[Collected data entries]
BEGIN

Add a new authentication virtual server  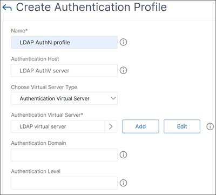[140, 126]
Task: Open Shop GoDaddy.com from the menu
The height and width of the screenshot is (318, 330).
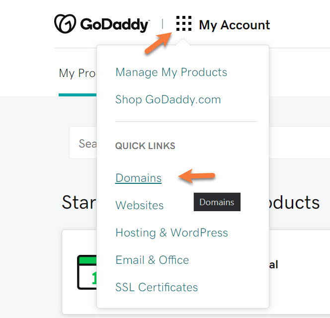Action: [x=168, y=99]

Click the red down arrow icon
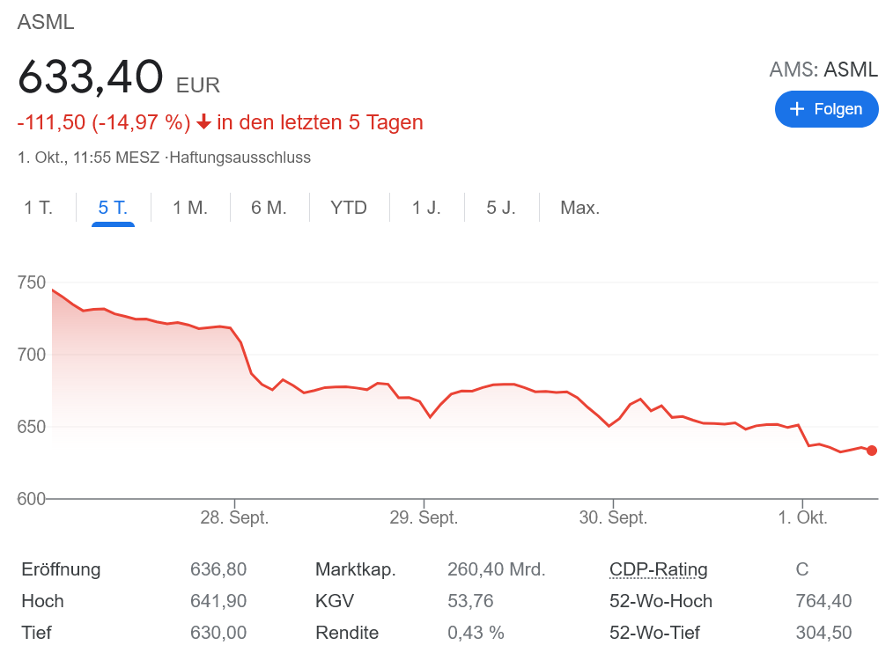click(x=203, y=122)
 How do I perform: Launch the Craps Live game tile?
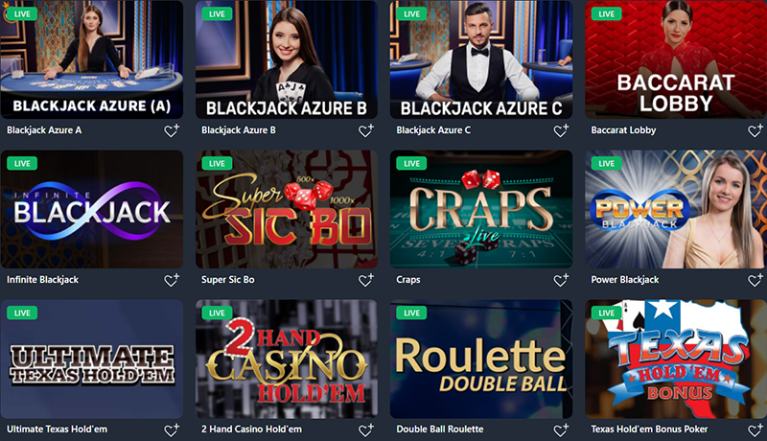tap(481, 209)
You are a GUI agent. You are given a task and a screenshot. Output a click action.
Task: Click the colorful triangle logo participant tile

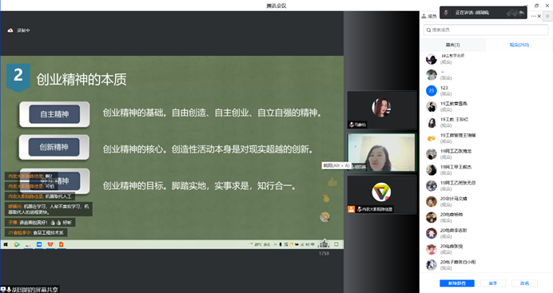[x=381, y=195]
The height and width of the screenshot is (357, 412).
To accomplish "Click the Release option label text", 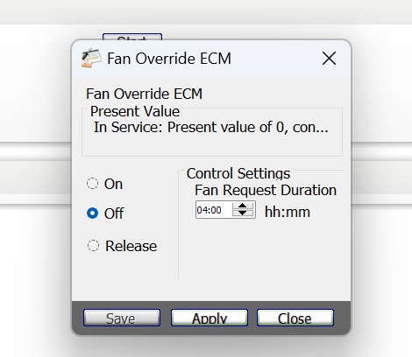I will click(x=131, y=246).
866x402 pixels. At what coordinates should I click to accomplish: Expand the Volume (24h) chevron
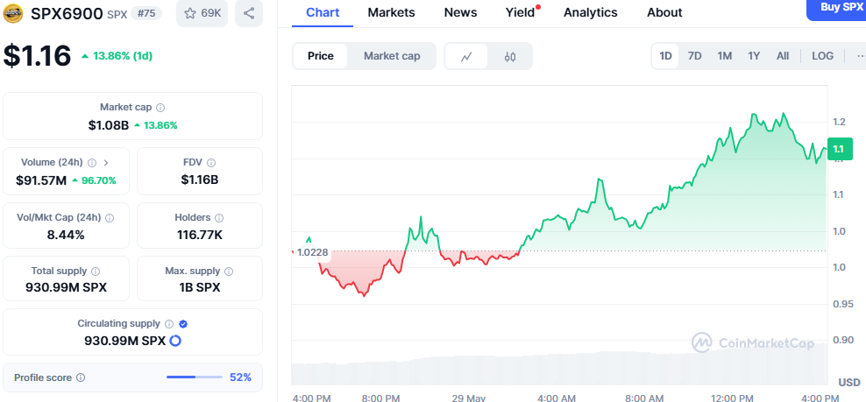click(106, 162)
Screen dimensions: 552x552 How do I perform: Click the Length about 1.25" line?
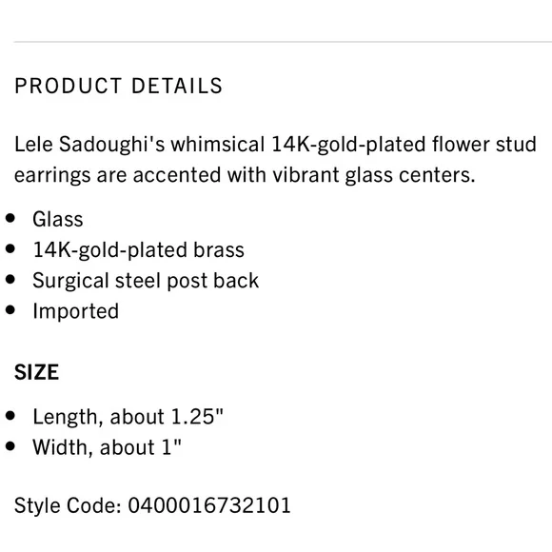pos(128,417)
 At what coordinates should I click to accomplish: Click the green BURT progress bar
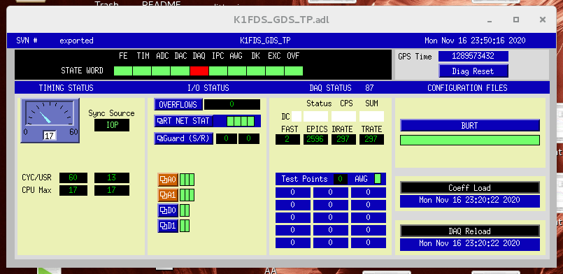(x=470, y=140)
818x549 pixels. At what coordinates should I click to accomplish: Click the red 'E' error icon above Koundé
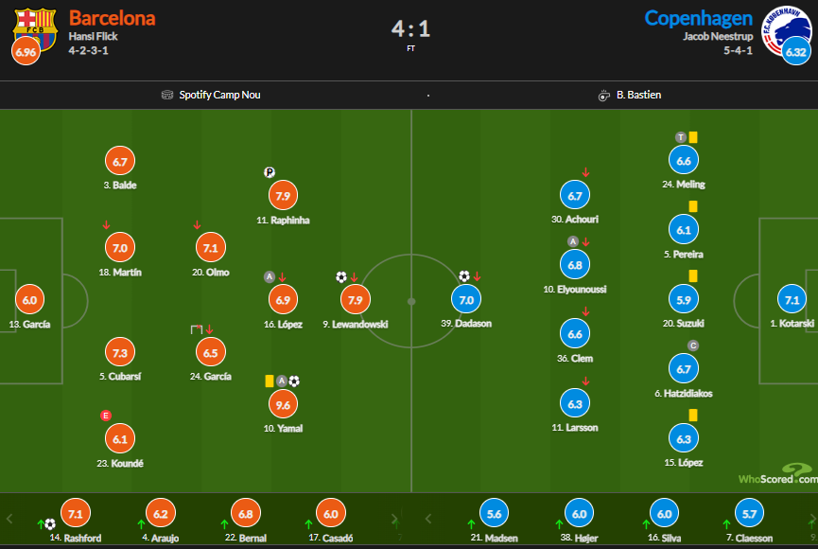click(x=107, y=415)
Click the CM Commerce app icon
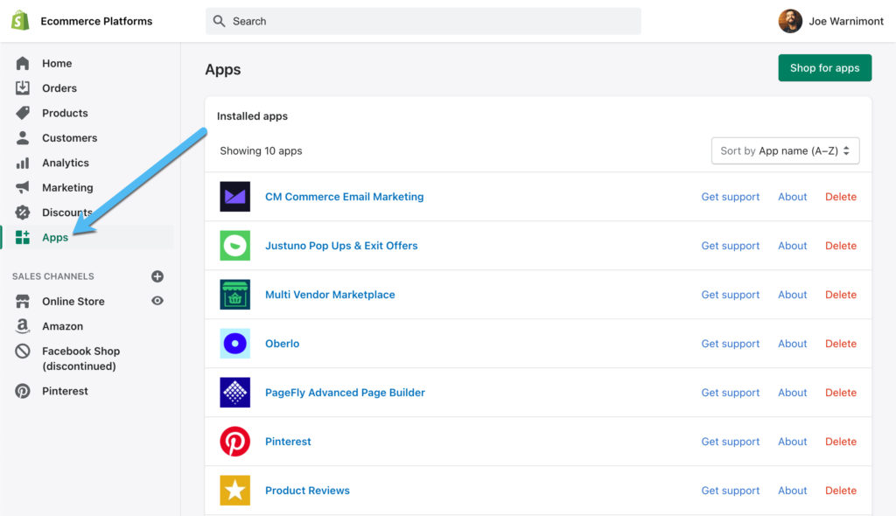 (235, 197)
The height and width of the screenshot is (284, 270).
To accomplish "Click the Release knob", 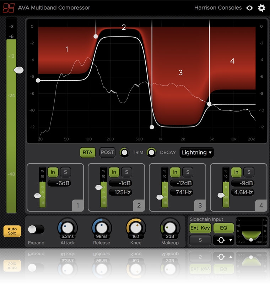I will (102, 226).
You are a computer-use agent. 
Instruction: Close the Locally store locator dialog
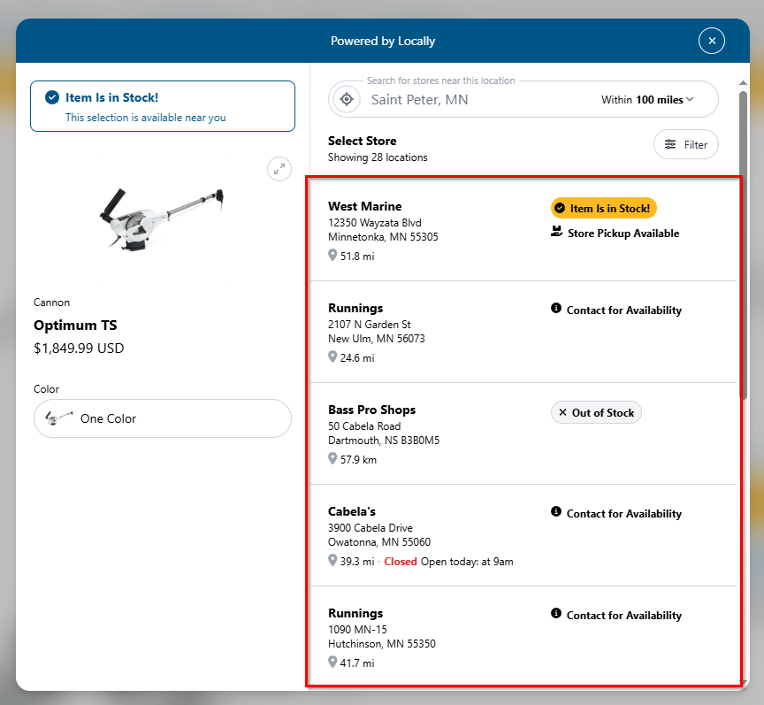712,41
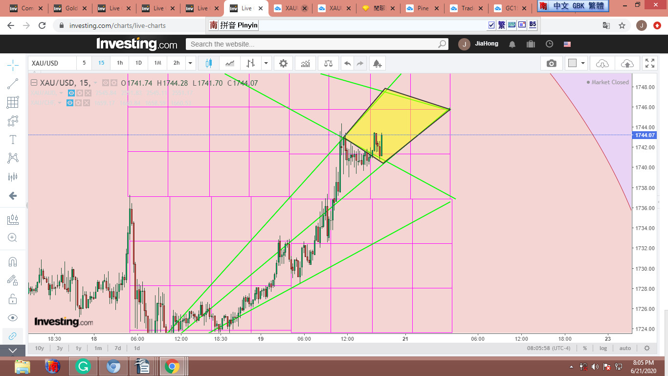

END

— To do —
Go through the entries. Report every line that contains the word "agent".

— Solved problem —
You are a GUI agent. You are given a task and a screenshot. Output a click action.
You are a computer-use agent. 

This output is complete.